El día que Kissinger vaticinó el nuevo orden mundial
Henry Kissinger, Orden mundial, traducción de Teresa Arijón, Barcelona, Debate, 2016.
Con la caída del Muro de Berlín llegó la confianza en que estábamos a punto de alcanzar un mundo pacificado, reunido por la voluntad compartida de prosperar y dejar de lado las ideologías totalitarias. El balance, a poco más de 25 años, es distinto. El terrorismo sacude casi todo el planeta, han resurgido los nacionalismos, el proyecto democrático liberal no ha suscitado un apoyo unánime, vuelven las tentaciones totalitarias y hay grandes zonas y grandes países que rechazan la democracia liberal. La crisis económica ha demostrado la inestabilidad del sistema, las nuevas tecnologías han multiplicado los agentes capaces de intervenir en la toma de decisiones a nivel global y las grandes potencias, en particular Estados Unidos y, aunque fuera en menor medida, la Unión Europea, de las que se esperaba un papel activo en la protección y la promoción de aquel nuevo mundo, se muestran reticentes a asumir sus responsabilidades. Cunde por tanto la sensación, no injustificada, de que aquella ola de libertad ha acabado en un desgobierno generalizado.

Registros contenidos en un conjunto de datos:
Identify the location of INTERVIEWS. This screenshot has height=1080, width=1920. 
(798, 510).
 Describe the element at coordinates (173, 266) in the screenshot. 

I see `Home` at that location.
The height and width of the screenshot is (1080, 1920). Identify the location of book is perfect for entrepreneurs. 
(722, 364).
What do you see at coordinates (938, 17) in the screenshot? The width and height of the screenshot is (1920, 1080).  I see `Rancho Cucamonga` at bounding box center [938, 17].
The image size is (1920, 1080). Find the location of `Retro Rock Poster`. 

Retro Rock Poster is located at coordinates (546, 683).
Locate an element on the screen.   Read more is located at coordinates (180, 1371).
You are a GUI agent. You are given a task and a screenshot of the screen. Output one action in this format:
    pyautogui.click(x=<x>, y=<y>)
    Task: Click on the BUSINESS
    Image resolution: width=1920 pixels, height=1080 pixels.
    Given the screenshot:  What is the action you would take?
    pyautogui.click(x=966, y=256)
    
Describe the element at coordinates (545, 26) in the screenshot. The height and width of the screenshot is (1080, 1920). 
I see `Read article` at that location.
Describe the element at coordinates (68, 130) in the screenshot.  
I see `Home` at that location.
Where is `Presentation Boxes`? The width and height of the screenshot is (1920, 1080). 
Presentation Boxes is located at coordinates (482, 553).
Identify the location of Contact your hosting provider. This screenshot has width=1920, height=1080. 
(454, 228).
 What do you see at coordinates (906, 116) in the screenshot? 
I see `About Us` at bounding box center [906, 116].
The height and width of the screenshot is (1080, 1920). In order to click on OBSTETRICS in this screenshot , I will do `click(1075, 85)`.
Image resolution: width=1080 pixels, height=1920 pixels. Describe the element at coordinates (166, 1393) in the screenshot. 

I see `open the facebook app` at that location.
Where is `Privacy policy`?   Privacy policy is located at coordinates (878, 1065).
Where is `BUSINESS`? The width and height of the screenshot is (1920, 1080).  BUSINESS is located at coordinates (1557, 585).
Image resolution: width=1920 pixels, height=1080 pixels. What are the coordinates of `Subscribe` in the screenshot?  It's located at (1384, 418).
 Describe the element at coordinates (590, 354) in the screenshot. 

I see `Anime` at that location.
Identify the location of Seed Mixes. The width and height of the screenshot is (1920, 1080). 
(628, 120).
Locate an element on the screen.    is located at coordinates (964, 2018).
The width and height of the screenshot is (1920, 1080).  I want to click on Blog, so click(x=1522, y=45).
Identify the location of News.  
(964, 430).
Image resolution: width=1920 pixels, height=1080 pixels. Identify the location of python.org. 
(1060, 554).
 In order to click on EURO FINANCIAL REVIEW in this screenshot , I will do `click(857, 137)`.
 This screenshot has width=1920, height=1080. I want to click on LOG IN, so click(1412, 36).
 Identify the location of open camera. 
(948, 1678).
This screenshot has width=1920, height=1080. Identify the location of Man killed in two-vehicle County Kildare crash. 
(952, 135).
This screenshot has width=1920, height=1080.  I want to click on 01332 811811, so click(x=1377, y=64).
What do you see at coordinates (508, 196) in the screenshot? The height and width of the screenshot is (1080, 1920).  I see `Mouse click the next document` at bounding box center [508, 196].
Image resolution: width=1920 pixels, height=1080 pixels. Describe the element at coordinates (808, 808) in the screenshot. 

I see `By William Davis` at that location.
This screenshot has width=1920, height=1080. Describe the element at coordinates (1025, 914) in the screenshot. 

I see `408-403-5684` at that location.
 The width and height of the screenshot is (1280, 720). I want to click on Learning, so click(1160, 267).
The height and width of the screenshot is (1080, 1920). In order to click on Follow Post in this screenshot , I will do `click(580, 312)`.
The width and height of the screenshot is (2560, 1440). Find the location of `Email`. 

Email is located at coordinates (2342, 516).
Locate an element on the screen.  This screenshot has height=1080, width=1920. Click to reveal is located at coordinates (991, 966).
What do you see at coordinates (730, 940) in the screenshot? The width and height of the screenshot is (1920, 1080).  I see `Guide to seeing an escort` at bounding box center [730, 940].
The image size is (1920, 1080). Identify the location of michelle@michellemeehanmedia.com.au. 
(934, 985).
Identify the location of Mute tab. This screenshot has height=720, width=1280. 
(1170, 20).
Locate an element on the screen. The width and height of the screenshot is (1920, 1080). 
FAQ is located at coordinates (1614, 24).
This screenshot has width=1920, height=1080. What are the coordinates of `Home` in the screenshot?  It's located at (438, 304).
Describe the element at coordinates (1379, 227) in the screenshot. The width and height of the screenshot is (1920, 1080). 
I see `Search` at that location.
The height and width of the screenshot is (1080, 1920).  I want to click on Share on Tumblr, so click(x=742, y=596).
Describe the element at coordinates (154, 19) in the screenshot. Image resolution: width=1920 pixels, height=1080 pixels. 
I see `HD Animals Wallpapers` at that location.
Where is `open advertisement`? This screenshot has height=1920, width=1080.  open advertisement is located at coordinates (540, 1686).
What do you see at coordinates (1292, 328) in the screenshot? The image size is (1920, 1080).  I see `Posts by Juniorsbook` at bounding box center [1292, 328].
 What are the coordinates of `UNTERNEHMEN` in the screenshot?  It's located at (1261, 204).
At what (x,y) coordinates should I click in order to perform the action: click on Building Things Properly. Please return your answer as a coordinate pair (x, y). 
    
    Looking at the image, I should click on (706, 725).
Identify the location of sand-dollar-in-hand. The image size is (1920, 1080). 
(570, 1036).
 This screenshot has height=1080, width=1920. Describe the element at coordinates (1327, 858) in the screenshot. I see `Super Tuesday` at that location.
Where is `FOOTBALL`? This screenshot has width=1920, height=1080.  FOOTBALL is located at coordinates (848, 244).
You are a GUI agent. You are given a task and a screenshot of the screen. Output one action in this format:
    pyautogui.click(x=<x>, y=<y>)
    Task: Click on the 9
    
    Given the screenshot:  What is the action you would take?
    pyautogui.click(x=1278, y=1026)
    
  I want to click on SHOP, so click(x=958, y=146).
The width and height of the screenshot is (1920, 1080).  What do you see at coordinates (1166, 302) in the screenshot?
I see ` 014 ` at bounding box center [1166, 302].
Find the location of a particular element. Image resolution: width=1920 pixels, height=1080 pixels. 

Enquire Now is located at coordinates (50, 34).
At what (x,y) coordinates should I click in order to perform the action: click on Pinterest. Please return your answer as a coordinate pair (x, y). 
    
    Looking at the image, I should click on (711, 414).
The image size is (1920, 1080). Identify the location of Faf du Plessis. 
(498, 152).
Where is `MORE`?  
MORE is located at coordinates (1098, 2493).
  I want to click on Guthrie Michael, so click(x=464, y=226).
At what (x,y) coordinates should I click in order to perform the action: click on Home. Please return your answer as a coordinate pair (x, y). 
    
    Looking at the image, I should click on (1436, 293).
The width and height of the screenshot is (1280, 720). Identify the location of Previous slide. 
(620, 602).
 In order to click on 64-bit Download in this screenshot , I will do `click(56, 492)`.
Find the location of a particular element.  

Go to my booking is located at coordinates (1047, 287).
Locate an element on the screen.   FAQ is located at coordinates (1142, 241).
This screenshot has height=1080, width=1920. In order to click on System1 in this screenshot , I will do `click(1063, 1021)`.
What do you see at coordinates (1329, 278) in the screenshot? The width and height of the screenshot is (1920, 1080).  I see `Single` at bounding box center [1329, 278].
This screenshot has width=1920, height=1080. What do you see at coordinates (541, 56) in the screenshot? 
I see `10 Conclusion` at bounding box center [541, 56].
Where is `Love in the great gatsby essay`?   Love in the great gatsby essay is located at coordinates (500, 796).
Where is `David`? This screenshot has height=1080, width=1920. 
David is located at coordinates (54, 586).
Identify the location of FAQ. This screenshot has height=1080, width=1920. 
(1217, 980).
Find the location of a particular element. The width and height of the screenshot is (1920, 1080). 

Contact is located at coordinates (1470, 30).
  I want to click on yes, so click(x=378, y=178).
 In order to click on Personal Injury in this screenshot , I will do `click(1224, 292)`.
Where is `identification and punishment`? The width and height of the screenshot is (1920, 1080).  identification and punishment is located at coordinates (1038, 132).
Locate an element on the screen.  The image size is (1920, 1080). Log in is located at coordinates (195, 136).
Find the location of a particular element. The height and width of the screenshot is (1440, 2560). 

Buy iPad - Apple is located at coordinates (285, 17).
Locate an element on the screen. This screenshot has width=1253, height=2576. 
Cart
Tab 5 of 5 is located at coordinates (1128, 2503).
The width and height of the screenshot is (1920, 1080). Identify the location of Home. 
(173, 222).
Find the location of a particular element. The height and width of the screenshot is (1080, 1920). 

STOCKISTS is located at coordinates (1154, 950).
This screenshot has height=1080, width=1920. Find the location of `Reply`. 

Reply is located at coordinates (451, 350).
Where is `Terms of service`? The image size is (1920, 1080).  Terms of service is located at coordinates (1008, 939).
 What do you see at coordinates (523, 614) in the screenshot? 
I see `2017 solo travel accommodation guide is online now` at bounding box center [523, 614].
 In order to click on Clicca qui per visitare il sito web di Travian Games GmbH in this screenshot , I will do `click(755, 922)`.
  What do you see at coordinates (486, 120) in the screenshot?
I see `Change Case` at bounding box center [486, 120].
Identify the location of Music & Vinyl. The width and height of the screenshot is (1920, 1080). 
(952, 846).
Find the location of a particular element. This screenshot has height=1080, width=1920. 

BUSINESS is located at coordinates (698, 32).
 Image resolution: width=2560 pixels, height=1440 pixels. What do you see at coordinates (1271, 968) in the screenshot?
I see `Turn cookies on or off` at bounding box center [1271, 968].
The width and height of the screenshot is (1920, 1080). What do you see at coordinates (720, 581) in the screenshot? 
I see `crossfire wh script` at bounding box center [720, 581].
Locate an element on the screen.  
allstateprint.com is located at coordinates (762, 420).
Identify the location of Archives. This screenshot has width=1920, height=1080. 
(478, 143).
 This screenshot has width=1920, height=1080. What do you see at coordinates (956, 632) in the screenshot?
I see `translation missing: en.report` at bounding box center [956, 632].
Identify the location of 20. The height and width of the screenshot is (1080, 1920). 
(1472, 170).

▶ **Instrucción escrita A**
Reescribe en forma de lista el párrafo del fragmento que empieza por "Con la caída del Muro de Berlín" y conserva sus hechos principales.
▶ **Instrucción escrita B**
Actualiza las filas sustituyendo "screenshot" por "captura". Empieza al inicio de las filas, termina tras la línea que contiene "Retro Rock Poster is" y devuelve solo esas líneas.

▶ **Solución completa A**
- Con la caída del Muro de Berlín se confió en alcanzar un mundo pacificado, unido por la voluntad compartida de prosperar y alejado de las ideologías totalitarias.
- A poco más de 25 años, el balance es distinto:
  - El terrorismo sacude casi todo el planeta.
  - Han resurgido los nacionalismos.
  - El proyecto democrático liberal no ha logrado un apoyo unánime, y grandes zonas y países rechazan la democracia liberal.
  - Vuelven las tentaciones totalitarias.
  - La crisis económica ha demostrado la inestabilidad del sistema.
  - Las nuevas tecnologías han multiplicado los agentes capaces de intervenir en las decisiones a nivel global.
  - Las grandes potencias se muestran reticentes a asumir su responsabilidad de proteger y promover aquel nuevo mundo. Esto vale en particular para Estados Unidos y, en menor medida, para la Unión Europea.
- Cunde la sensación, no injustificada, de que aquella ola de libertad ha acabado en un desgobierno generalizado.

▶ **Solución completa B**
Identify the location of INTERVIEWS. This captura has height=1080, width=1920. 
(798, 510).
 Describe the element at coordinates (173, 266) in the captura. 

I see `Home` at that location.
The height and width of the captura is (1080, 1920). Identify the location of book is perfect for entrepreneurs. 
(722, 364).
What do you see at coordinates (938, 17) in the captura? The width and height of the captura is (1920, 1080).  I see `Rancho Cucamonga` at bounding box center [938, 17].
The image size is (1920, 1080). Find the location of `Retro Rock Poster`. 

Retro Rock Poster is located at coordinates (546, 683).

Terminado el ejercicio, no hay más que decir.